Activity:
Search each line below for the word "Switch" and list those that contain it.

◇ ◇ ◇ ◇

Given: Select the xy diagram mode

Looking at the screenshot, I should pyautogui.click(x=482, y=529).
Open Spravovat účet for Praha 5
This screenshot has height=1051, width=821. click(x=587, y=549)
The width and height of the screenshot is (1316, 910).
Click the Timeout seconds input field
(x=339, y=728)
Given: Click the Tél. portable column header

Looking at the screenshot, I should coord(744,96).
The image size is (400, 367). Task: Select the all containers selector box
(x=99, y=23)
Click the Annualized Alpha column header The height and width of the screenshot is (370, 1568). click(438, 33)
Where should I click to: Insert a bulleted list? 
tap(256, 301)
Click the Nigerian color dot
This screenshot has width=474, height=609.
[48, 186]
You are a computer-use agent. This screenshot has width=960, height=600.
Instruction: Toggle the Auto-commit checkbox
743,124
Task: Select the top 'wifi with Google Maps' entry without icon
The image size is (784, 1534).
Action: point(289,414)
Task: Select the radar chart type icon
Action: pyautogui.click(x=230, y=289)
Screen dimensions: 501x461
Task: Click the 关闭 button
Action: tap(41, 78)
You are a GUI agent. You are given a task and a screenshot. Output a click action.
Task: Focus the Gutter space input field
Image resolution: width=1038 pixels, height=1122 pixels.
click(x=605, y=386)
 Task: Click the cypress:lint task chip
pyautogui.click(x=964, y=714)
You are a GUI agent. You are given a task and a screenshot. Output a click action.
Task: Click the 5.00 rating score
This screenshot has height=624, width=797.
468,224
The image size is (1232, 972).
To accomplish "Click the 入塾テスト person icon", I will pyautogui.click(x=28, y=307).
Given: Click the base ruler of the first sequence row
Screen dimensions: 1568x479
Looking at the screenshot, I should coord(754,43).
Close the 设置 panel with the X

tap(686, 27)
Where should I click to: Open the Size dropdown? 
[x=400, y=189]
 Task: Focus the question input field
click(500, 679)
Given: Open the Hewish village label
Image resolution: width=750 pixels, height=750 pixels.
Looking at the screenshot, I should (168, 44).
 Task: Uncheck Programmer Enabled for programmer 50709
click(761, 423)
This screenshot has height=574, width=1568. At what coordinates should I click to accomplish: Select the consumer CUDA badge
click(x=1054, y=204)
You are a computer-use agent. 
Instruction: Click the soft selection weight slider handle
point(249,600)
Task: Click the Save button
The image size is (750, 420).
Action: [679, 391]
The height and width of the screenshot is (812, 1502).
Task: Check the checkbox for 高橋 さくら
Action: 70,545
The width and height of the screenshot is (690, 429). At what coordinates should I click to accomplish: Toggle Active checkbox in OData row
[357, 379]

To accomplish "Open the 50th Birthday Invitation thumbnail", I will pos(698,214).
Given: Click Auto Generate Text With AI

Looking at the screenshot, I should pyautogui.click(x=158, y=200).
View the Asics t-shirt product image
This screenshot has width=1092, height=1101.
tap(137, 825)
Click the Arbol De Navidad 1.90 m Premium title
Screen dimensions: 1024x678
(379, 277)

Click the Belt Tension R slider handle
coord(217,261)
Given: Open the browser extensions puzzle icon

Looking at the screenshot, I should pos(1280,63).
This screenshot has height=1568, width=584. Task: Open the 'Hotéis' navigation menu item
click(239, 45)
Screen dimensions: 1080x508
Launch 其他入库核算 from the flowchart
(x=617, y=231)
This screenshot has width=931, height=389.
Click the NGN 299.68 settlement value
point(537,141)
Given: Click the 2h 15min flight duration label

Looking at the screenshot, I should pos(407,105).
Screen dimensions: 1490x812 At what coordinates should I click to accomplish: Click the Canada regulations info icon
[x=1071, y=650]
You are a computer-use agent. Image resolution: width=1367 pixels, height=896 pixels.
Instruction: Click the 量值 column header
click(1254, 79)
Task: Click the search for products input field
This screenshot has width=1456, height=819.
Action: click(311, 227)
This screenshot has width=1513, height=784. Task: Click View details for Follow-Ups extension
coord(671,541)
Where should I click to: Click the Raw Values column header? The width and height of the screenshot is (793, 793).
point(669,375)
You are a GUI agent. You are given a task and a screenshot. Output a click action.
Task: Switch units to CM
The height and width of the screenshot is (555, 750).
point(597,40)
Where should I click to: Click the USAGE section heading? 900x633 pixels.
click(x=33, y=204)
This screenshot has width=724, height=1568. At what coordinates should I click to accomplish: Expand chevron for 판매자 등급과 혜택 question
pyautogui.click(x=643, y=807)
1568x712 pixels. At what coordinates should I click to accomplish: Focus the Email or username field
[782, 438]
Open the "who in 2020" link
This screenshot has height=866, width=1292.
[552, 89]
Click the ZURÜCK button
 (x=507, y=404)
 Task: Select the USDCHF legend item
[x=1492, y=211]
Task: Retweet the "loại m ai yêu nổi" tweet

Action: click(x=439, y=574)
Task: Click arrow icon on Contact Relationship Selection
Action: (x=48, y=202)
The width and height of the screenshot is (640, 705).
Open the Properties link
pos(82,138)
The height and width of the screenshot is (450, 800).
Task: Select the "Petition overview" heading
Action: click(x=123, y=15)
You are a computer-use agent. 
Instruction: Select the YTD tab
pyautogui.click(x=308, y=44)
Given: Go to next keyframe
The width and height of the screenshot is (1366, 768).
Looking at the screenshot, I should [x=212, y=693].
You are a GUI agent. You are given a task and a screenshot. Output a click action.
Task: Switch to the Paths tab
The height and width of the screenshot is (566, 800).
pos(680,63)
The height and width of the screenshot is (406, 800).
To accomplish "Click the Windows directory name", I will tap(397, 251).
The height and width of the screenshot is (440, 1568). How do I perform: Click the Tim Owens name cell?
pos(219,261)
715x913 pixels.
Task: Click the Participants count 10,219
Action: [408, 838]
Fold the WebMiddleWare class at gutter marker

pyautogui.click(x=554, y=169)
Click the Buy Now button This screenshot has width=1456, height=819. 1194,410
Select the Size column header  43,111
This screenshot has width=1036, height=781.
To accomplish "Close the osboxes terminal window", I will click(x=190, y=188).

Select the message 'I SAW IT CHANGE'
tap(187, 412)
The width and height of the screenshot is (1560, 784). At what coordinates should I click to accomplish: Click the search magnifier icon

◇ ◇ ◇ ◇

Solution to this exercise:
Task: Switch units to CM
Task: Switch to the Paths tab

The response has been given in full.